# Data exploration
This notebook is used to navigate the different CSV file and understand how the data is structured and find whether entries in a column are unique or repeated. This is used to determine which fields can be used as primary keys and for which tables composite keys may be required. It is also used to determine the appropriate datatypes.

**NOTE**: while this code is useful to automatically extract information about the data, the head of the DataFrame are displayed to allow the user to visually check the data and make educated decisions. This is especially useful when it comes to date that this code does not yet handled automatically.

In [2]:
# Dependencies
import pandas as pd
from pathlib import Path
from pandas.api.types import is_string_dtype
from pandas.api.types import is_numeric_dtype

## Exploration function
The function below is used to analyse the data in the files. It looks at the length of the file (number of rows), the number of columns and whether each column can be used as a primary key by comparing the number of unique values to the number or rows in the file. It also determine whether the values are numerical or strings. In case of strings, it looks at the maximum number of character to determine what the maximum VARCHAR length should be in the database.

The function return a DataFrame containing the CSV file data for further analysis.

In [6]:
def explore_data(filename):
    # Print file name
    print(f"File: {filename}")

    # Load the CSV file into a DataFrame
    csvfile = Path(f'{filename}')
    df = pd.read_csv(csvfile)

    # Size of file
    print(f"Length of file: {len(df)} rows")

    # Number of columns
    num_col = len(df.columns)
    print(f"Number of columns: {num_col}")

    for i in range(num_col):
        # Count the number of unique values in column i
        output_string = f"- Column {i}: '{df.columns[i]}' has {df[df.columns[i]].nunique()} unique values"
    
        # If the number of unique value in column i is the same as the number of rows...
        if df[df.columns[i]].nunique() == len(df):
            # ... then the column can be used as a primary key
            output_string += ', and can be used as primary key'
    
        # Check whether the data is numeric
        if is_numeric_dtype(df[df.columns[i]]):
            # The code will suggest to use INT for any numeric value. This must be checked by the user.
            output_string += '. Values are numeric. Suggest: INT'
        
        # Check whether the data are characters
        elif is_string_dtype(df[df.columns[i]]):

            max_length = df[df.columns[i]].map(lambda x: len(x)).max()

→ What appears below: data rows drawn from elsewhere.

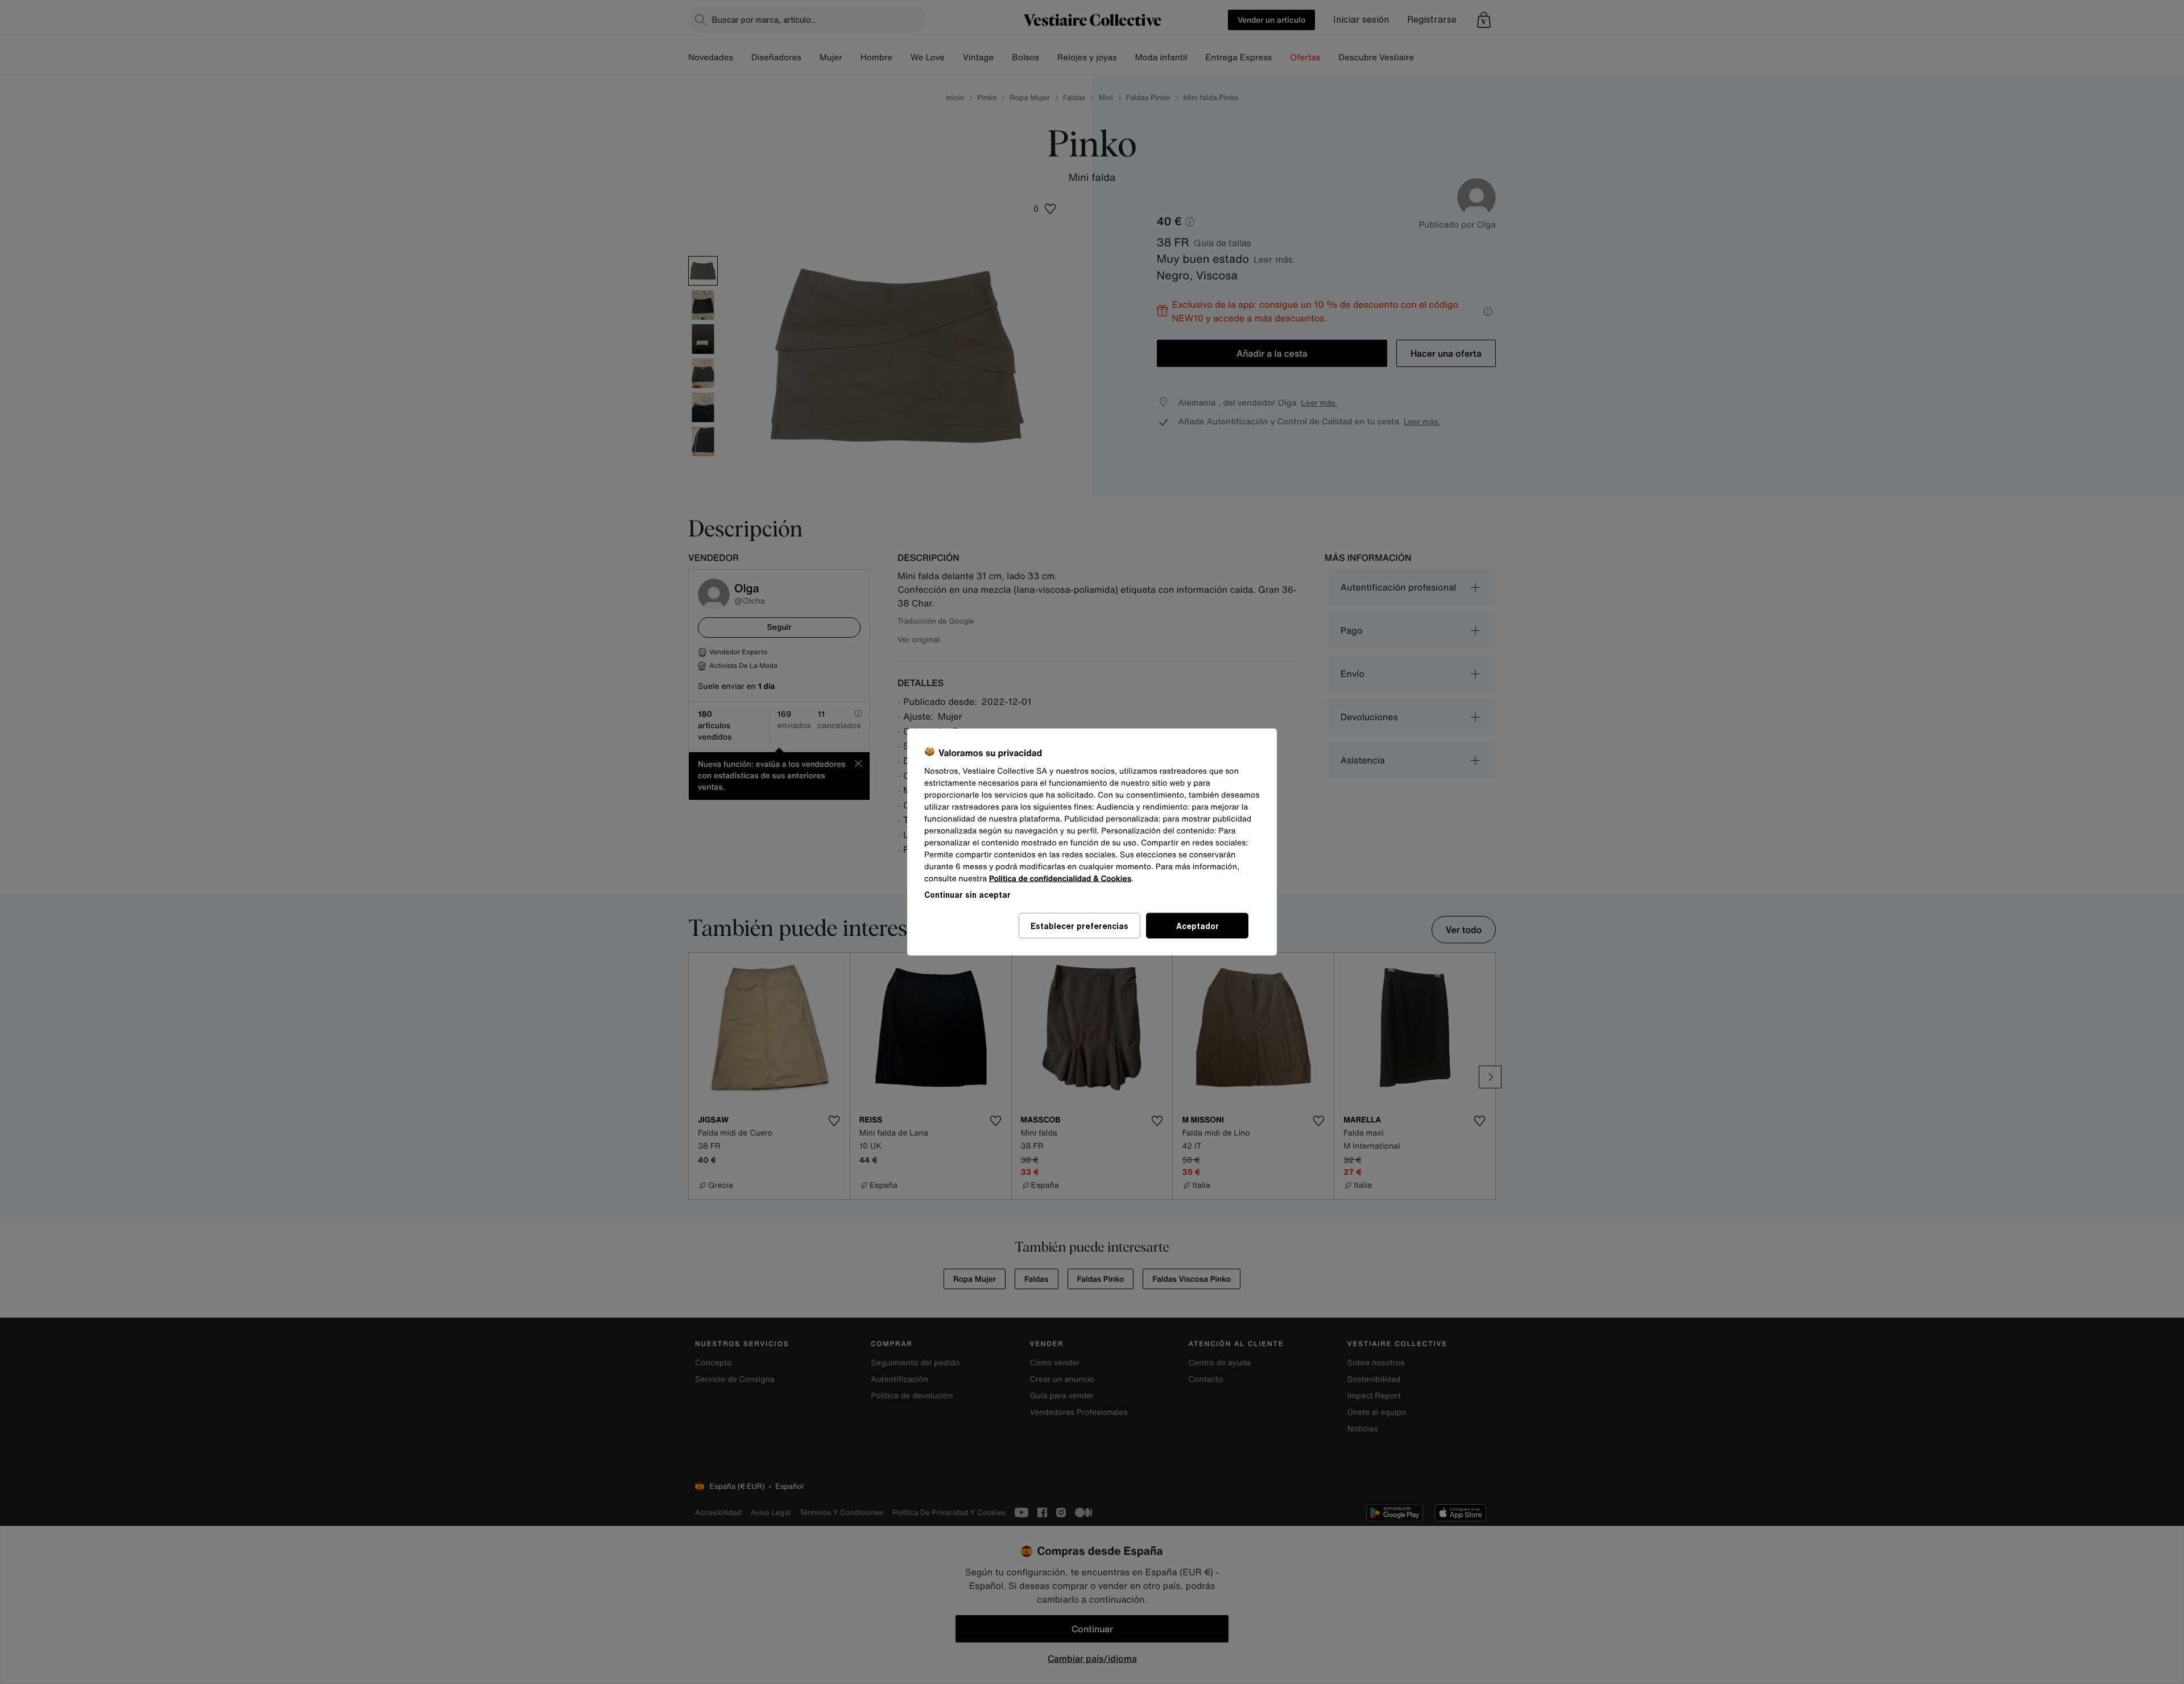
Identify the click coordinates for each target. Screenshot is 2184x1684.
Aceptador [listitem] (1197, 926)
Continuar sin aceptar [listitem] (967, 895)
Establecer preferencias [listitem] (1079, 926)
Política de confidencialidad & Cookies (1060, 879)
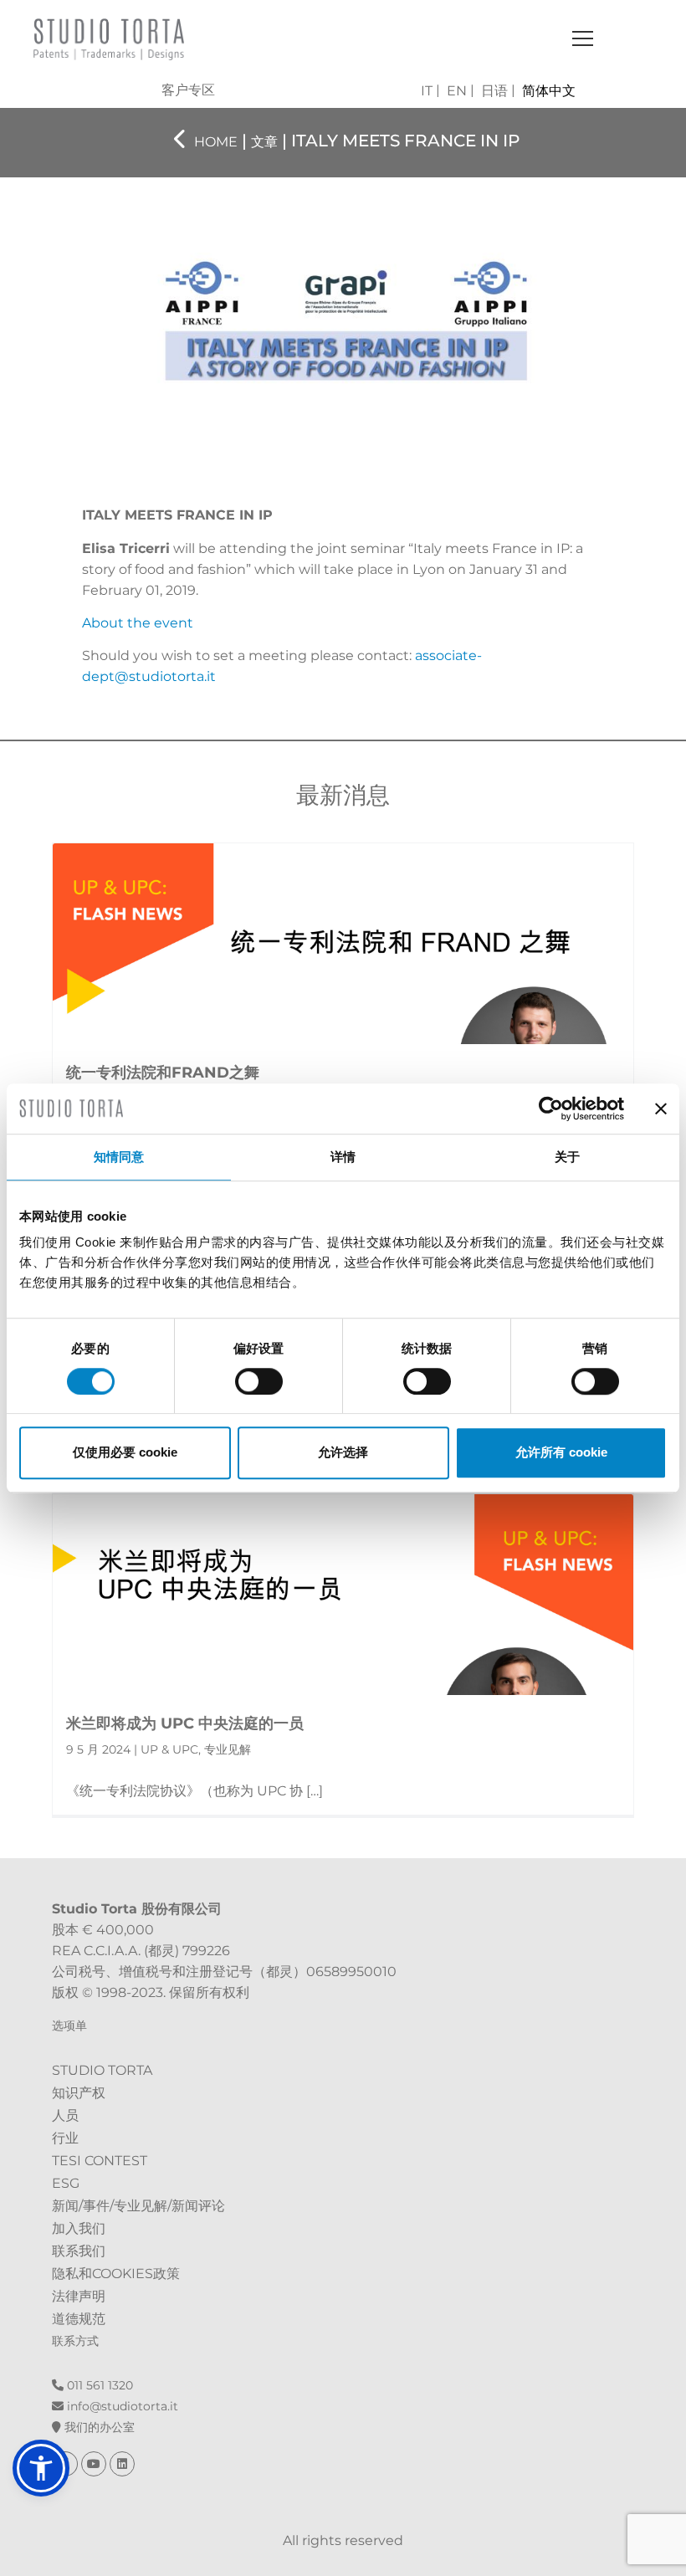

            if max_length == 1:
                # If there is only one charachter, CHAR(1) is suggested as data type.
                output_string += f". Values are strings. Suggest: CHAR(1)"
            else:
                # If the maximum number of character is greater than one, VARCHAR(max) is suggested, a larger number may be used.
                output_string += f". Values are strings. Suggest: VARCHAR({max_length})"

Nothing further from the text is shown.